Russian ties with Venezuela will not remain as close as under the late President Hugo Chavez, but the Kremlin will be able to protect its interests even if the opposition wins, analysts and government officials said.
Russia raised the profile of its delegation sent for Chavez's funeral, signaling that it wants to maintain strong ties with the country's new leadership.
Federation Council Speaker Valentina Matviyenko, who was the most senior Russian representative, and Foreign Minister Sergei Lavrov were included in the delegation at the last minute, Russian media reported, citing government sources.
The members also included Rosneft CEO Igor Sechin, who was previously expected to head the delegation, Russian Technologies CEO Sergei Chemezov and Industry and Trade Minister Denis Manturov.
Matviyenko, a former Young Communist League official, said in a televised speech Friday that Chavez had been "fighting for the bright future of his country," a popular Soviet-era phrase featured in the obituaries of foreign communist leaders.
Local officials also contributed to this mood, comparing Chavez to Vladimir Lenin, the founder of Soviet Russia. In a fashion similar to communist leaders and Egyptian pharaohs, Chavez will be embalmed and preserved in a special tomb, acting President Nicolas Maduro said last week.
Analysts said Russian embalming experts might advise Venezuelan medics on the issue, because the country has vast experience in the matter.
Chavez's body will remain on display for over a week before the embalming procedures begin.
Emotions ran high as thousands of mourners flooded the streets of Caracas, echoing the 1953 funeral of Josef Stalin, who died on the same day as the Venezuelan president. Belarusian leader Alexander Lukashenko, who arrived to the ceremony with his teenage son Nikolai, even shed some tears.
But as Venezuelans bid farewell to the president, senior members of the Russian delegation were likely concerned about the future of bilateral economic relations.
"I hope that Chavez's heritage will further strengthen our relationship," Lavrov said Saturday in an interview with television channel Rossia.
"We will work even more actively [with Venezuela]," said Sechin, who was shown with a badge featuring the late Venezuelan president. He called Chavez a "great person."
Sechin, seen as a key promoter of a strategic partnership with Venezuela, has a lot to lose if the Latin American nation drastically changes its foreign policy after the next presidential election, scheduled for April 14.

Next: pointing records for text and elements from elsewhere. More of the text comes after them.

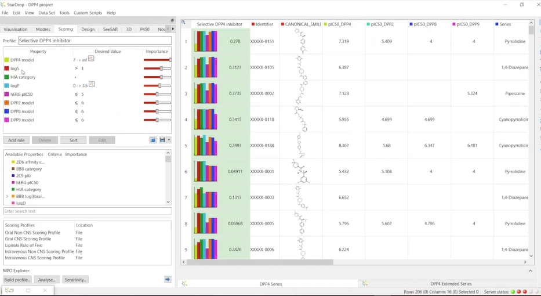Screen dimensions: 541x296
Task: Open the DPP4 model desired value graph icon
Action: click(91, 59)
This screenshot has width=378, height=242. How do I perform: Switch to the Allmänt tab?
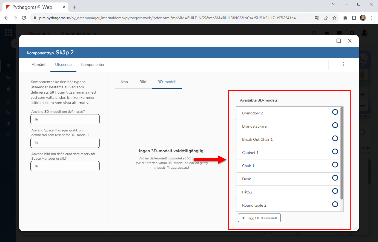pos(39,65)
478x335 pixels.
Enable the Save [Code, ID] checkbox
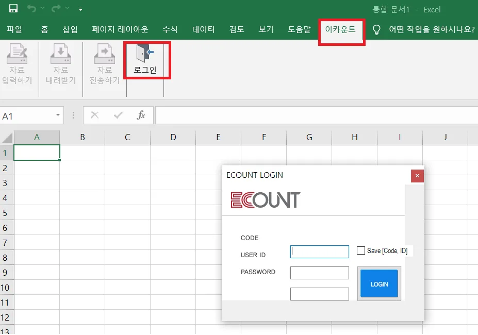(x=360, y=250)
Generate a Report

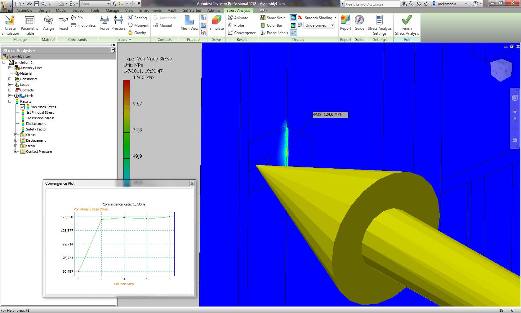click(x=345, y=25)
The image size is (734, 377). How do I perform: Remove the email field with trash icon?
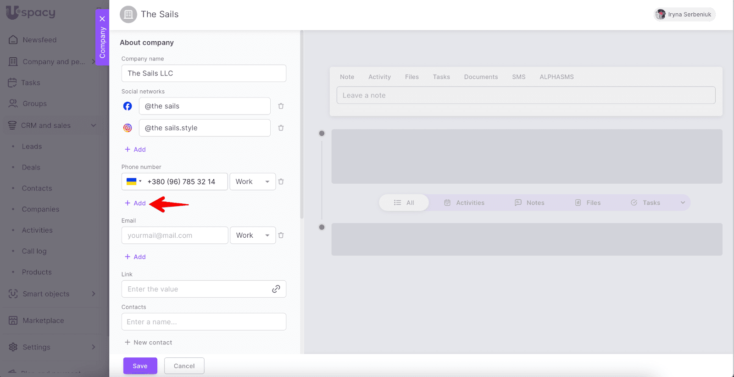[281, 235]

Sechin's Rosneft is engaged in a long-term partnership with Venezuela's state-owned oil giant PDVSA, with the two companies developing the Junin-6 heavy oil field jointly with Russian oil major LUKoil. Rosneft has pledged to invest $10 billion in the field's development.
LUKoil vice president Andrei Kuzyayev said Friday that the company would increase its oil production in Venezuela if the situation in the country was stable and investment friendly, Reuters reported.
Russian authorities hope that Maduro will win the election. But some experts said that even if opposition candidate Henrique Capriles Radonski wins, Russia will be able to retain its oil contracts, despite facing competition from foreign companies. Capriles, some of whose ancestors were born in the Russian Empire, was officially named a presidential candidate, RIA-Novosti reported Sunday.
"I think Russia has taken a very pragmatic approach and tried to secure its contracts, making sure that at least formally it covered all the legal formalities, like going through tenders, getting approval from [Venezuela's] Congress, etc.," said Rostislav Ordovsky-Tanaevsky Blanco, a Moscow-based Venezuelan businessman and the founder and chairman of the restaurant chain Rosinter.
"But, of course, when this regime changes, because inevitably all autocratic regimes change, the relationship between Russia and Venezuela will be very deeply scrutinized, and I hope that Russia will take the necessary actions to develop good relations with whomever comes after Chavez," Ordovsky-Tanaevsky said.
Opposition hopeful Capriles said earlier that Venezuela will not buy any more Russian weapons. However, since the country has already purchased Russian arms worth $7 billion, it will have to buy Russian spare parts in the future, analysts said.
As a result of the president's death, the "special character of Russian-Venezuelan relations pursued by Chavez" will fade away, Fyodor Lukyanov, head of the Council for Foreign and Defense Policy, told the Kommersant FM radio station Saturday.
Ordovsky-Tanaevsky said the ball is now in Russia's court .
"At this stage there is still a good possibility for this cooperation to continue, but this will entirely depend on how Russia will proceed, especially in terms of broadening its contacts, as well as making sure that it does a review of all the different cooperation agreements and that it keeps only those that make sense commercially for both countries," Ordovsky-Tanaevsky said.